I’ve always found peace when creating.It became my savior in hard times as a child, and onward into adulthood it gave me purpose. Creating any kind of art for me is the voice within screaming to be heard and understood. I sing, dance, sculpt, and write poetry, but the one I’m most fond of or any good at is painting.
I’m going to talk a lot about overcoming trauma throughout the Emerging Artist 2023 period, however I want to make this clear; I’m not a victim, I am a survivor. I didn’t want to be defined by what has happened to me, I never wanted to give my past any credit for any good that I have found in my life, I wanted my art to stand for itself not because there was sympathy from the viewer, I didn’t want to be some cause to make others feel good about supporting. I want people to love my work at first sight without knowing any of the story behind it and then love it even more after, However I know now how important it is to acknowledge the past and to understand that part of the healing is to see the good in all the bad that has happened.

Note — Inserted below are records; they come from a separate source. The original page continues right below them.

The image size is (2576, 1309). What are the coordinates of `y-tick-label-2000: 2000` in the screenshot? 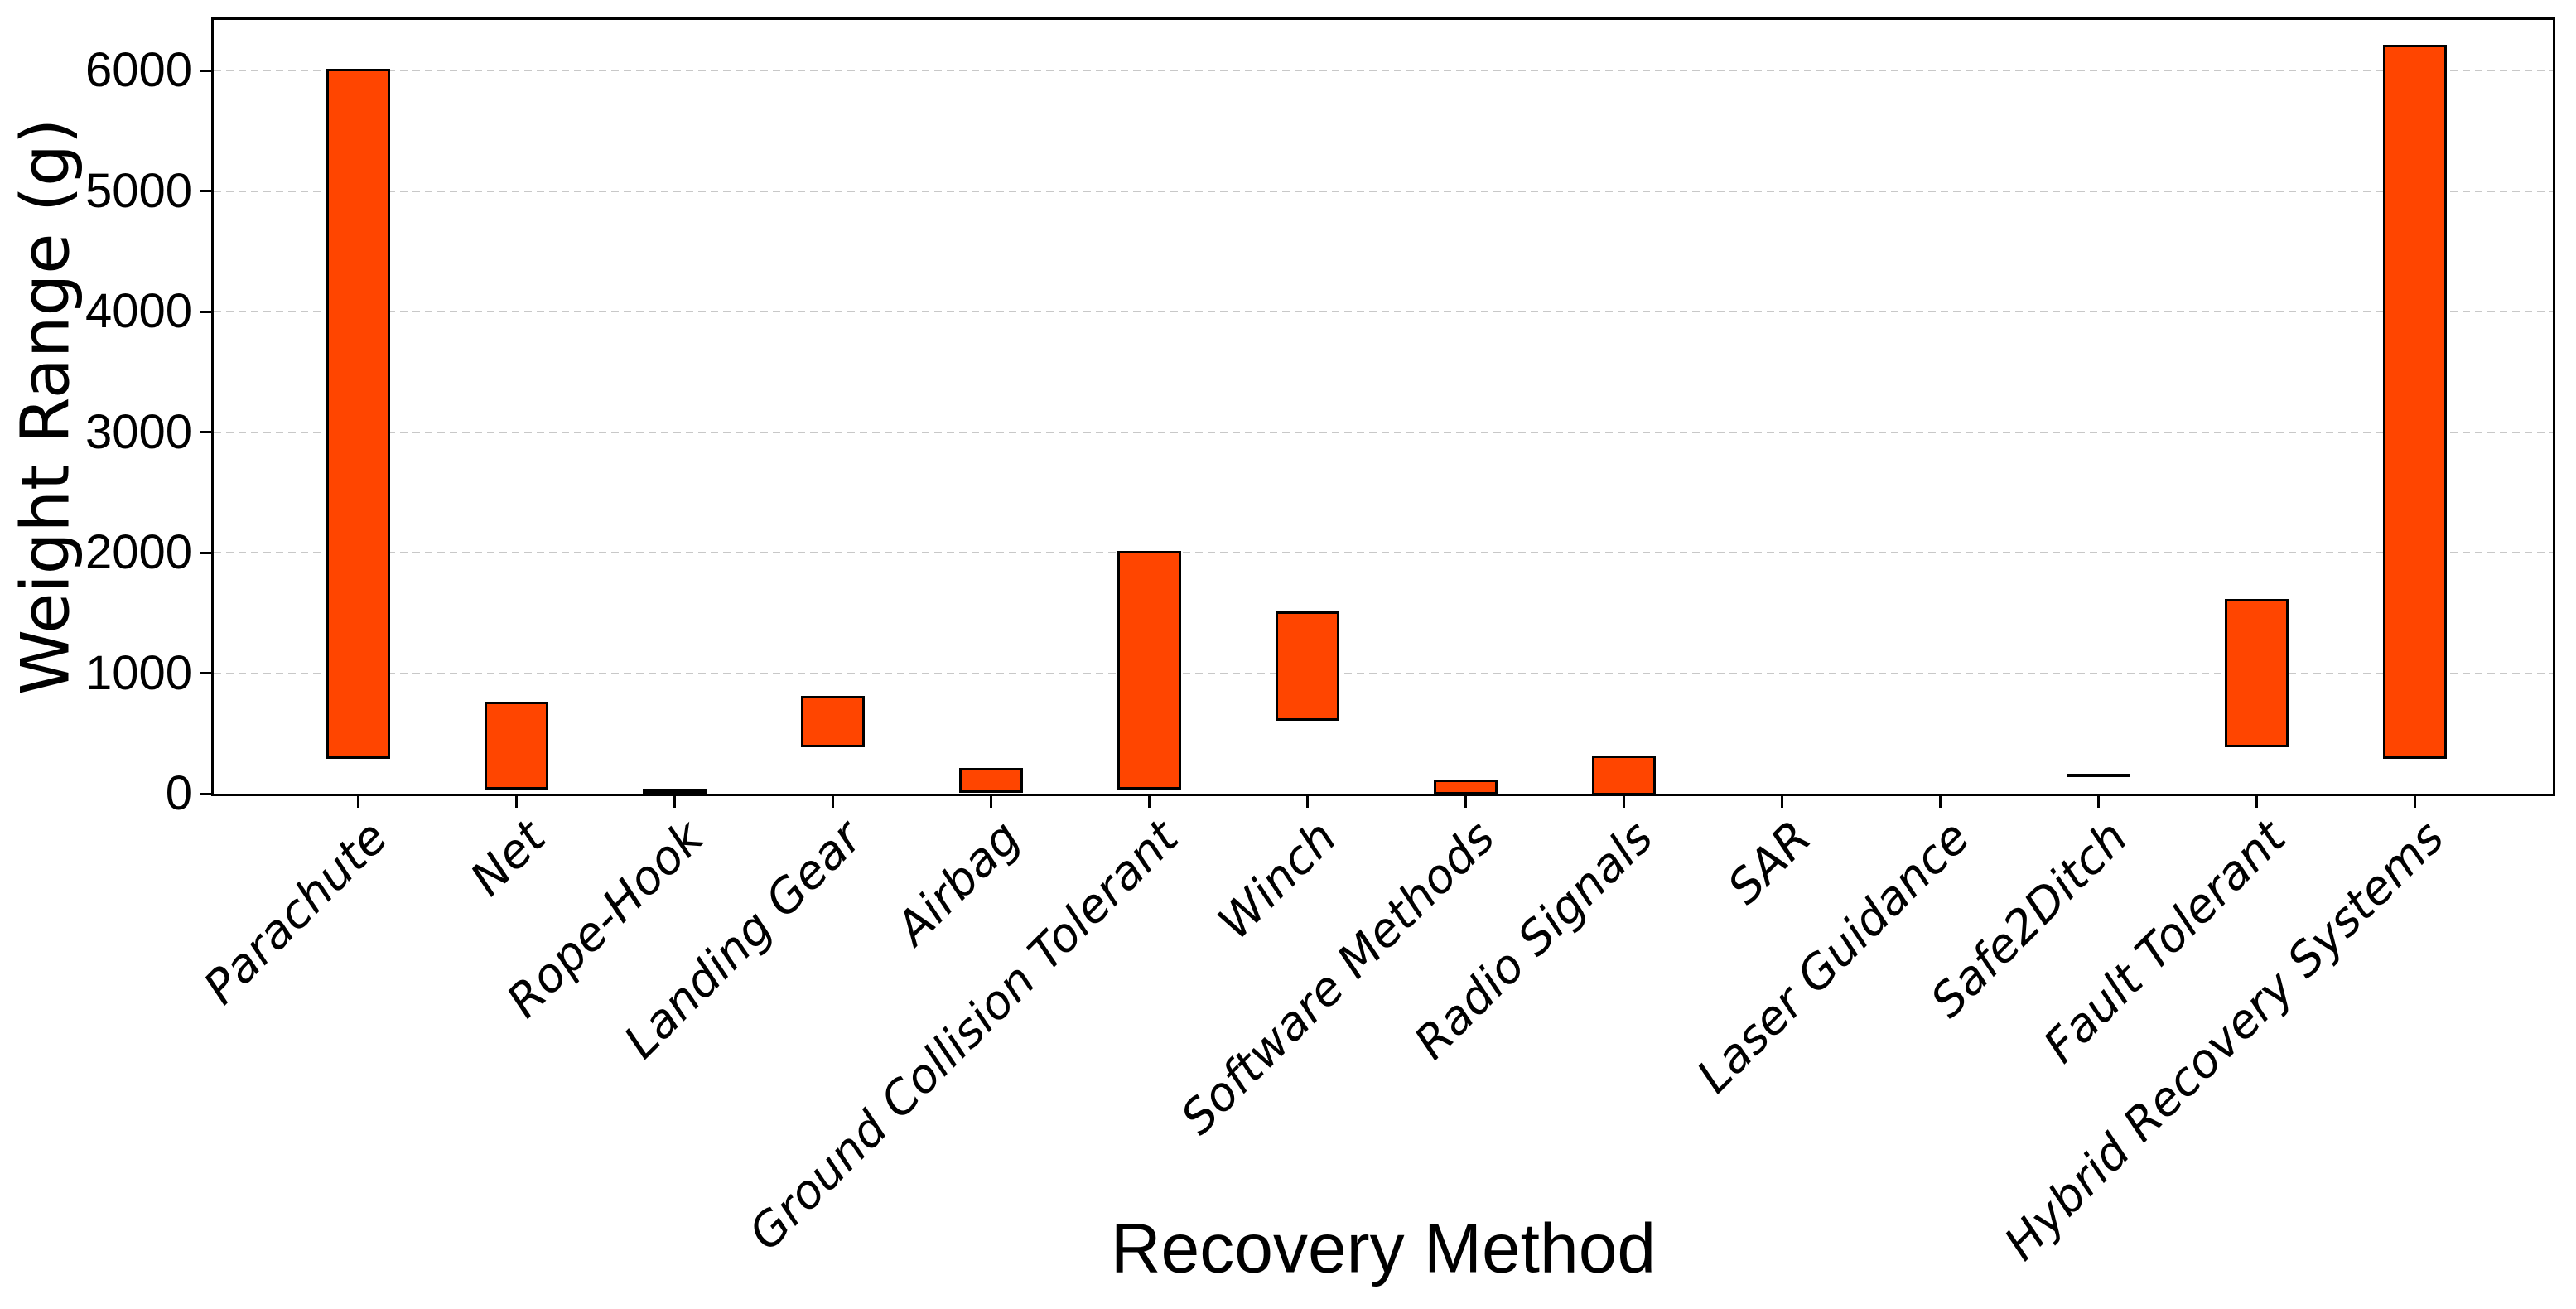 It's located at (138, 552).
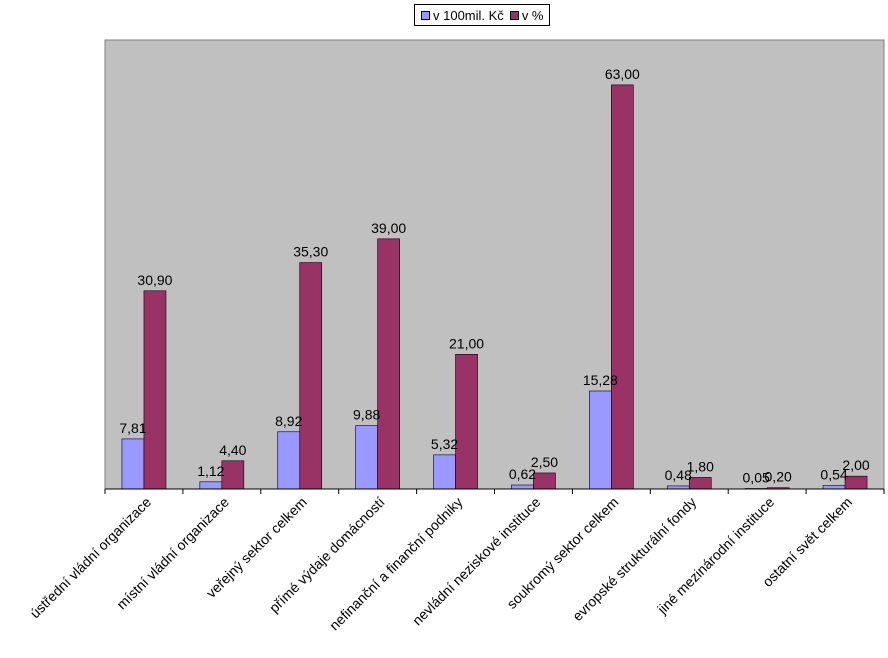 Image resolution: width=888 pixels, height=658 pixels. Describe the element at coordinates (468, 15) in the screenshot. I see `legend-label-series-1: v 100mil. Kč` at that location.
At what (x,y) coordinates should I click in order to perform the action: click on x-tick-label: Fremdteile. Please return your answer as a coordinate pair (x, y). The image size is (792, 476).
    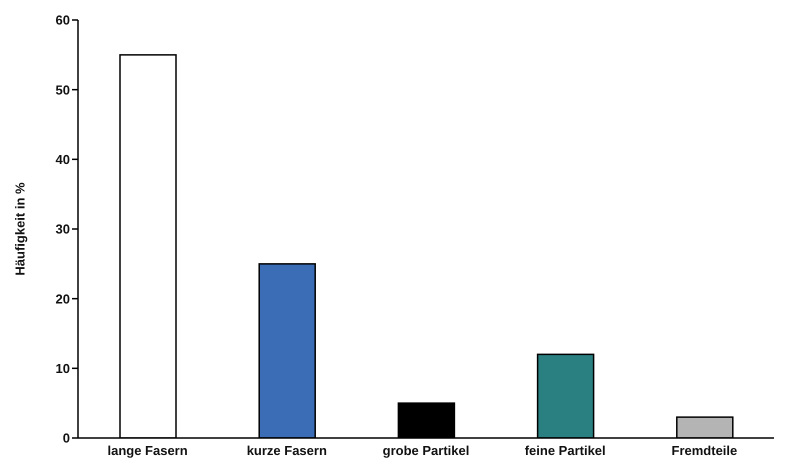
    Looking at the image, I should click on (705, 450).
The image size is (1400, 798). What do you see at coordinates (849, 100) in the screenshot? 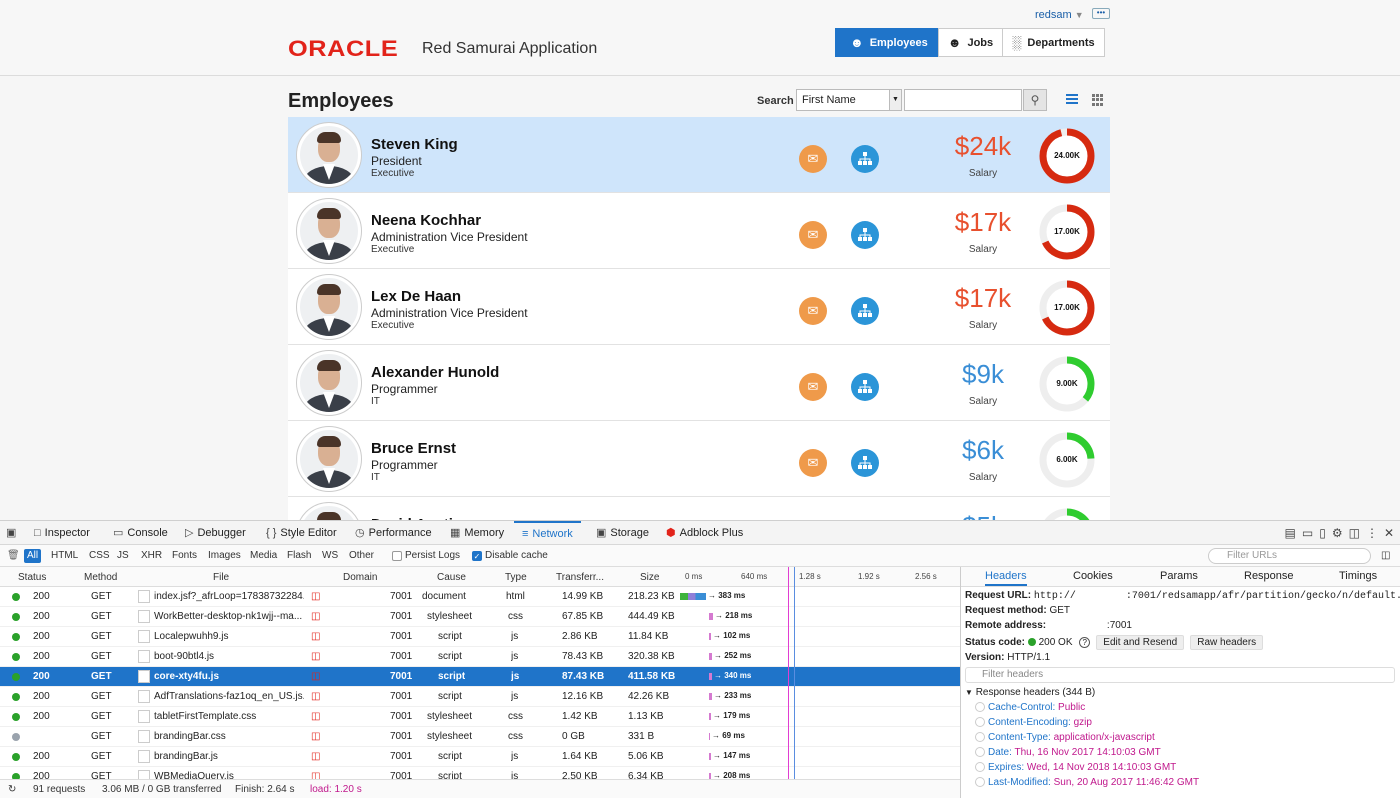
I see `search-field-select: First Name ▼` at bounding box center [849, 100].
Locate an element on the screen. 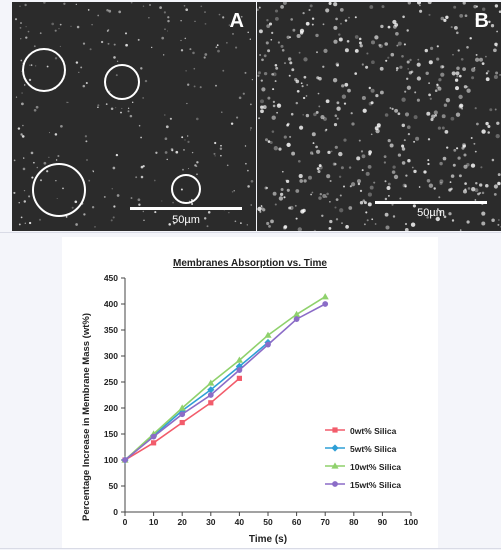 Image resolution: width=501 pixels, height=550 pixels. x-tick-label: 70 is located at coordinates (325, 522).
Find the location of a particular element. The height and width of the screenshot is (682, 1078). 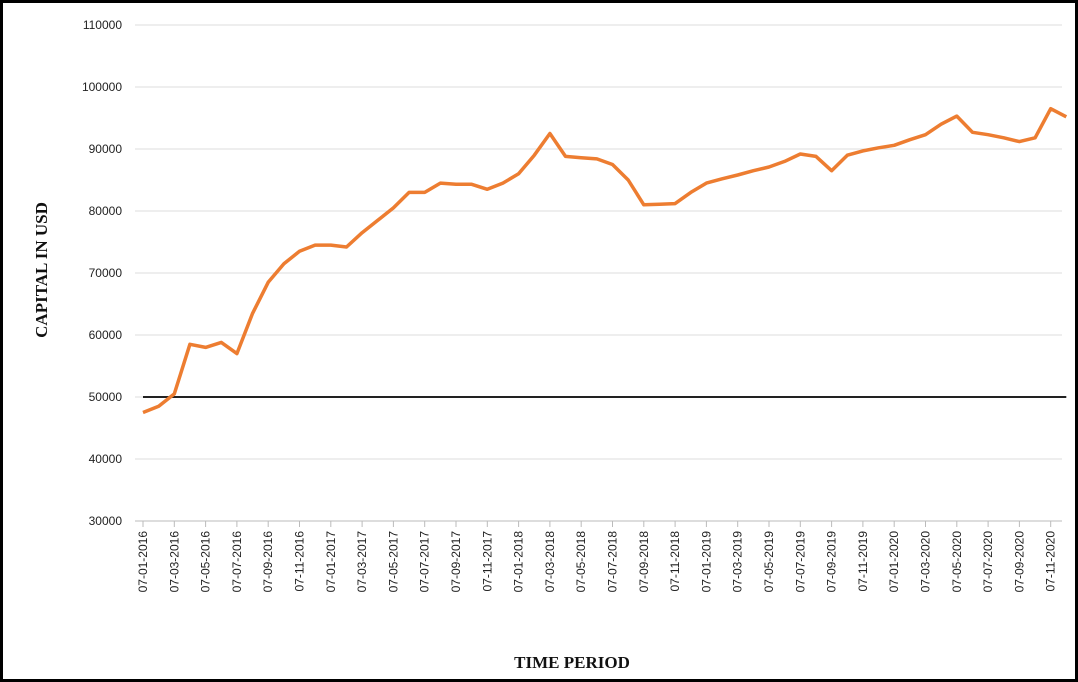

It was hard to accept and be thankful I was homeless at 14 or that I had to be in a domestic violence shelter alone and pregnant with two young children at the age of 20. As hard as these terrifying moments were for me, I had to be thankful, not resentful or blaming. These moments shaped me into the person I am today. I am very proud of who I’ve become even with all my faults. I know I’m still learning and growing and that is the most exciting part of all this. Every piece of art is a part of my growth.
I’ll continue to give little hints of what all I’ve overcome throughout this journey. I feel the important part we take in from all this is how we can relate and grow. Tears are tears no matter what the reason, now think about that. The desire to heal, to be happy and to find inner peace, the common thread in all humanity. I paint my heart and together we will grow.